● **Extract provided**
- Opening Delimiter -
I think if I was re-looking at my KiwiSaver provider today, the first thing I would look for is, what are they investing in?
Because I don't think a lot of people recognise that it's not just the brand, it's the funds within the brand. And so if you've got an idea of, well, I would like a high growth fund that invests in maybe a little bit of New Zealand, but more overseas companies or brands, then kind of deciding on the fund that you want and then looking for a provider that has that was one of my most important aspects, but also user friendliness.
You know, a provider that makes it easy for me to see what's going on. Easy to log in, easy to check something that makes me feel like it's not a chore and that just makes all the difference cause I'm more likely to engage in it. One of the best pieces of advice I was given was, go to a gym that looks nice, even if it costs a little bit more.
And I was like, why that? Why would I spend more money on a gym? If you go to a gym that looks nice, you're just more likely to turn up, and you are more likely to engage with it and feel better about it, versus maybe something that gets the job done, but you don't feel good there. Things like user interface, maybe not to other people, but to myself, makes a big difference as to what I use.
What, what changes would you like to see happen in KiwiSaver?
What are some things that you think, oh, if this changed, um, it would set up more people or set me up better? Or is there anything you actually just wanna see changed when it comes to KiwiSaver?
I think I would like to see people understanding where their money's actually going to change.
Cos there's a misconception because it's got the word ‘saver’ in its name, a lot of people think it is just a saving scheme. And so you're almost less inclined to put your money into it cause you go, well I could just save in my own bank account. Or if we like put it out there that no, this is going into investments and these are gonna compound and the impact of putting money in KiwiSaver earlier on is so much greater than we share. I think that would have such an impact. Otherwise it does come across as we're just, you know, stashing a little bit of cash away and so, you know, I could do that in my own Wallet.
The other thing that would be great to see is having more transparency around understanding what companies, or what funds, where is my money actually going? Is there ESG options available? Is that important to me? Do I care about the ethical impacts of what I can do with my money and the change I can create while also creating wealth myself. It’s a double win.
Are there any other misconceptions you've heard or noticed when it comes to KiwiSaver?
Um, that we don't need it. I think that's the biggest misconception.
So what did we cover in this episode? Here’s three takeaways.
One: KiwiSaver helps you live the life you want, now with your first home and later once you turn 65.
Two: KiwiSaver enables the magic that is compound returns. That is when you earn money on both the money you’ve invested, and the returns it earns.
And three: once you start working, you’re automatically enrolled in KiwiSaver and your employer will put in from three percent. Plus, the government can top it up by $521 every year.
Coming up on The Payoff, you’ll hear from New Zealanders across all ages and stages about their experiences.
Every month when I notice a dent in my pay check, and I go why did I set it to eight percent when I was 14?
Ideally I’d like to have enough money that I could travel wherever I wanted to.
And their regrets when it comes to putting money away for the future.
I think if I understood it a bit better, I’d have a better time with it.
Plus, what have we got wrong about retirement saving?
When people say they can’t afford it, I sort of challenge them on that.
And is it true it’s free money?
There’s very rarely free money with no strings attached.
Now for the legal bit
The Payoff is not financial advice. We recommend talking to a licensed financial adviser. You should review relevant product disclosure documents before deciding to invest. Investing involves risk. You might lose the money you start with. Content is current at the time.
The Payoff is for a New Zealand audience.
- Closing Delimiter -
● **Task instructions**
In the KiwiSaver podcast excerpt, how much can the government add to KiwiSaver each year?

● **Information provided**
- Opening Delimiter -
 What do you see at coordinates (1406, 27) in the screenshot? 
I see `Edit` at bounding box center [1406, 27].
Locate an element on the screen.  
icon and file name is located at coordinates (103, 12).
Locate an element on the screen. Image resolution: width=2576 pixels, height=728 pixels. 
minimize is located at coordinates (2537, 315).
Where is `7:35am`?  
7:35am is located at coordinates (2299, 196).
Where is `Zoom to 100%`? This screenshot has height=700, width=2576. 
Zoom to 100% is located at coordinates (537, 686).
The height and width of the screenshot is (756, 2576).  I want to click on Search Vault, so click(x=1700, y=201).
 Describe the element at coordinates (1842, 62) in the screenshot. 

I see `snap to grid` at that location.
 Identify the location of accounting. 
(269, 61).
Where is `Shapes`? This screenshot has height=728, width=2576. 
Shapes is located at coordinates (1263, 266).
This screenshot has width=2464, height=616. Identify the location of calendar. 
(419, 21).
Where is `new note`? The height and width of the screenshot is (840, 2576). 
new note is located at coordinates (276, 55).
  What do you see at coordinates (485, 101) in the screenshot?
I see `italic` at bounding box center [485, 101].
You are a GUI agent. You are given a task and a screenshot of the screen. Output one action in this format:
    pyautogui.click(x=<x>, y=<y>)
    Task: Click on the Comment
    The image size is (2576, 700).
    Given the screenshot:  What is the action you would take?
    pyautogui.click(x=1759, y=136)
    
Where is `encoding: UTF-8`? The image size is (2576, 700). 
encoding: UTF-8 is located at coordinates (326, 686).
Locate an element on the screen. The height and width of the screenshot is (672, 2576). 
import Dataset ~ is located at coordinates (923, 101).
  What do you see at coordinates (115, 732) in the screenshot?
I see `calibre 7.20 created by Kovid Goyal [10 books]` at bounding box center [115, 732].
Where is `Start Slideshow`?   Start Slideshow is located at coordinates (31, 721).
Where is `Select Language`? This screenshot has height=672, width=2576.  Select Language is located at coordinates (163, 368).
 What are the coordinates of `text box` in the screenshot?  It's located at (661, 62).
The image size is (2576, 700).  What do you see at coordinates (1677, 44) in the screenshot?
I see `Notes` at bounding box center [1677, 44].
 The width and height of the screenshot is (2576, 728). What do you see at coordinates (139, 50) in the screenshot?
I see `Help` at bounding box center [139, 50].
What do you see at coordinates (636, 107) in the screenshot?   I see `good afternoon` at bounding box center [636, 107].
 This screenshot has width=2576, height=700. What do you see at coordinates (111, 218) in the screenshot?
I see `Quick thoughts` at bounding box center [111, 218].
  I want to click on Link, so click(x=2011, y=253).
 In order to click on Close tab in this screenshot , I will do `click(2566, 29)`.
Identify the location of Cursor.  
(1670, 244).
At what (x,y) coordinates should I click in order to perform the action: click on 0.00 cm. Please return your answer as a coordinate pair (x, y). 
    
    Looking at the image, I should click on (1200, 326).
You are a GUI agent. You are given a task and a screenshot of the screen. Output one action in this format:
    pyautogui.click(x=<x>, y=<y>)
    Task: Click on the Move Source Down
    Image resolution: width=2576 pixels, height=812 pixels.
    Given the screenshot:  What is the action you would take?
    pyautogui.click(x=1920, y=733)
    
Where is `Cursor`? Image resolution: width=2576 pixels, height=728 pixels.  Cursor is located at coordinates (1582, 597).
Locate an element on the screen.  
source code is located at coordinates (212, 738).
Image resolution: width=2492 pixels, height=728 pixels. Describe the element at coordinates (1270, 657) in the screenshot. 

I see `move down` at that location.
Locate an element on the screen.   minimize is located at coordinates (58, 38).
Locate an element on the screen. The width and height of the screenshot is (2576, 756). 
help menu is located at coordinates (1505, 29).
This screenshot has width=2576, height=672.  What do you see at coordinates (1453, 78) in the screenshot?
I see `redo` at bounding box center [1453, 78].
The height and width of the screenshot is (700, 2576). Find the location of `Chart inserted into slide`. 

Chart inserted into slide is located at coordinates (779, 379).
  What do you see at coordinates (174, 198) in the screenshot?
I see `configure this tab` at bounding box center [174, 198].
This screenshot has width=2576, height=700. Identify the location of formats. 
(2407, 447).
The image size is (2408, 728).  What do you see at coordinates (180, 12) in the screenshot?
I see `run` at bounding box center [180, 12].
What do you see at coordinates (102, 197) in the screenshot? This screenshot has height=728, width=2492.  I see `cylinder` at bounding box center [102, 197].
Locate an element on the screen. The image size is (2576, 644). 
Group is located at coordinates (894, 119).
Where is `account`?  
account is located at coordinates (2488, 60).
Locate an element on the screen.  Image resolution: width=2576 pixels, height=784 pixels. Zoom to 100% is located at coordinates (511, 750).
- Closing Delimiter -
● **Result for this task**
$521 every year.